This project predicts house sale prices using machine learning techniques on the Kaggle House Prices Dataset . We implemented Linear Regression as a baseline model and then improved performance using a Random Forest Regressor.
The goal is to understand the factors affecting house prices and build a model that achieves low prediction error (measured with RMSE).
Source: Kaggle – House Prices: Advanced Regression Techniques
Size: ~1,460 rows, 80 features
Features:
Numerical: LotArea, OverallQual, YearBuilt, GrLivArea, etc.
Categorical: Neighbourhood, HouseStyle, RoofStyle, etc.
Target: SalePrice (continuous variable)
- Visualised distributions (histograms, boxplots, scatterplots).
- Checked correlations between features and target.
- Handled missing values.
- One-hot encoded categorical variables.
- Split data into training & testing sets.

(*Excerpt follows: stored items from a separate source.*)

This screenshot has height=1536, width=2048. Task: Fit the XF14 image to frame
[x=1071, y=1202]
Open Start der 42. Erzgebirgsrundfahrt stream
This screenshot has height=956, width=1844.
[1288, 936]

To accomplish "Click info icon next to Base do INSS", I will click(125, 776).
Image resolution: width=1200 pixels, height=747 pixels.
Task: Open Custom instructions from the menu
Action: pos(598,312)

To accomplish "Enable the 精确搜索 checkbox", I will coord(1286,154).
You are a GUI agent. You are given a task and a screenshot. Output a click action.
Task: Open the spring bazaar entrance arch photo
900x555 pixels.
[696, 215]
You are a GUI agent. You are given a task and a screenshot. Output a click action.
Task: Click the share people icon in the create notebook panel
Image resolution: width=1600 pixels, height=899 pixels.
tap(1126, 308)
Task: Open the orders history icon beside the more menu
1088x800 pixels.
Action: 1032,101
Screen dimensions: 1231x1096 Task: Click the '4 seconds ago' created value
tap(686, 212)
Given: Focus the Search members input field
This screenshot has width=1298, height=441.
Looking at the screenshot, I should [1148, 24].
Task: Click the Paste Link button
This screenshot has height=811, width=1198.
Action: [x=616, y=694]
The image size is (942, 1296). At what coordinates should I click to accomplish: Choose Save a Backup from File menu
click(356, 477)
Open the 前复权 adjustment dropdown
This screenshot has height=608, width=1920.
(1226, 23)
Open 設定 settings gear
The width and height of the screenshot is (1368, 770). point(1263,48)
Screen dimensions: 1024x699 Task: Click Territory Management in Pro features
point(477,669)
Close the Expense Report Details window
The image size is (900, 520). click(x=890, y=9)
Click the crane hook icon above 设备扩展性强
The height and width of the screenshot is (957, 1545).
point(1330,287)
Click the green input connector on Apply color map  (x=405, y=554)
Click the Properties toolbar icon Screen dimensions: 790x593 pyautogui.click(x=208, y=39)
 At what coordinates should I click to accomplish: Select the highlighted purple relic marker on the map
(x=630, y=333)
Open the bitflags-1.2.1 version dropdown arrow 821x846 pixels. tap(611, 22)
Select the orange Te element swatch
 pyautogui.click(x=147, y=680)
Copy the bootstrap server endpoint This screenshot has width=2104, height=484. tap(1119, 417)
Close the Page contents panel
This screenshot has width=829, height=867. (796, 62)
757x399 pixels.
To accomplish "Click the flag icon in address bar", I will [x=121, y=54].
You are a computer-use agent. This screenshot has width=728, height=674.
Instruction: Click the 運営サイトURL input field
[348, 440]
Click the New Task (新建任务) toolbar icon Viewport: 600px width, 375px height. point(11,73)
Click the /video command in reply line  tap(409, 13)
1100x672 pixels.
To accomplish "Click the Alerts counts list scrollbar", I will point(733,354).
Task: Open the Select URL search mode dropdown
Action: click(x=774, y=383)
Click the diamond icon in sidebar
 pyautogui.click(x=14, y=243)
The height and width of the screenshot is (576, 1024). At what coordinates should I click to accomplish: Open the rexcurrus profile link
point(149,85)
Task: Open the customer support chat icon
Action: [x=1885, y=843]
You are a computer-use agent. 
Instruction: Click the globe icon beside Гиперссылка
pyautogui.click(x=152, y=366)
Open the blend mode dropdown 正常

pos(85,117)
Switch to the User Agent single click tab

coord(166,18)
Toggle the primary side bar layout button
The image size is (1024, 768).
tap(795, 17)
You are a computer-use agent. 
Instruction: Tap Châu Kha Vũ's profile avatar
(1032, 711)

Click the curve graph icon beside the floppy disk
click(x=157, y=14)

- Created new features (e.g., house age, total square footage).
- Removed/combined less useful variables.
- Baseline model: Linear Regression
- Advanced model: Random Forest Regressor
- Metric: Root Mean Squared Error (RMSE)
- Compared Linear Regression vs. Random Forest.
| Linear Regression | Random Forest | |
|---|---|---|
| RMSE | 77699.05 | 28681.915963515752 |
Random Forest achieved lower RMSE, meaning it predicts house prices more accurately.
Python
Pandas, NumPy
Matplotlib, Seaborn
Scikit-learn